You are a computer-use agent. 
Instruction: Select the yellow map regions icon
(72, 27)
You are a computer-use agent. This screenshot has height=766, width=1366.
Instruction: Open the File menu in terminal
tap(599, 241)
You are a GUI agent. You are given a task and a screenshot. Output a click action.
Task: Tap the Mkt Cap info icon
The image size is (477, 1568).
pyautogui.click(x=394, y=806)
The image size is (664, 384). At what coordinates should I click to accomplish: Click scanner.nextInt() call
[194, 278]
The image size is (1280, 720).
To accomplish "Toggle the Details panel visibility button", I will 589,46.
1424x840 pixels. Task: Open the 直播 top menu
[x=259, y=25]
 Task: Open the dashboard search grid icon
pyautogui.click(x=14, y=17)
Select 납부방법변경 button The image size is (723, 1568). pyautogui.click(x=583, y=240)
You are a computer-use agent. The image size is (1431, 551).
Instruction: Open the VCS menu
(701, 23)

§ **Objective**: Add 115 to every coordinate in the answers, then write out again every line from the start of the entries through the line containing "pyautogui.click(x=394, y=806)", requests included.

§ **Task solution**:
You are a computer-use agent. 
Instruction: Select the yellow map regions icon
(187, 142)
You are a computer-use agent. This screenshot has height=766, width=1366.
Instruction: Open the File menu in terminal
tap(714, 356)
You are a GUI agent. You are given a task and a screenshot. Output a click action.
Task: Tap the Mkt Cap info icon
The image size is (477, 1568).
pyautogui.click(x=509, y=921)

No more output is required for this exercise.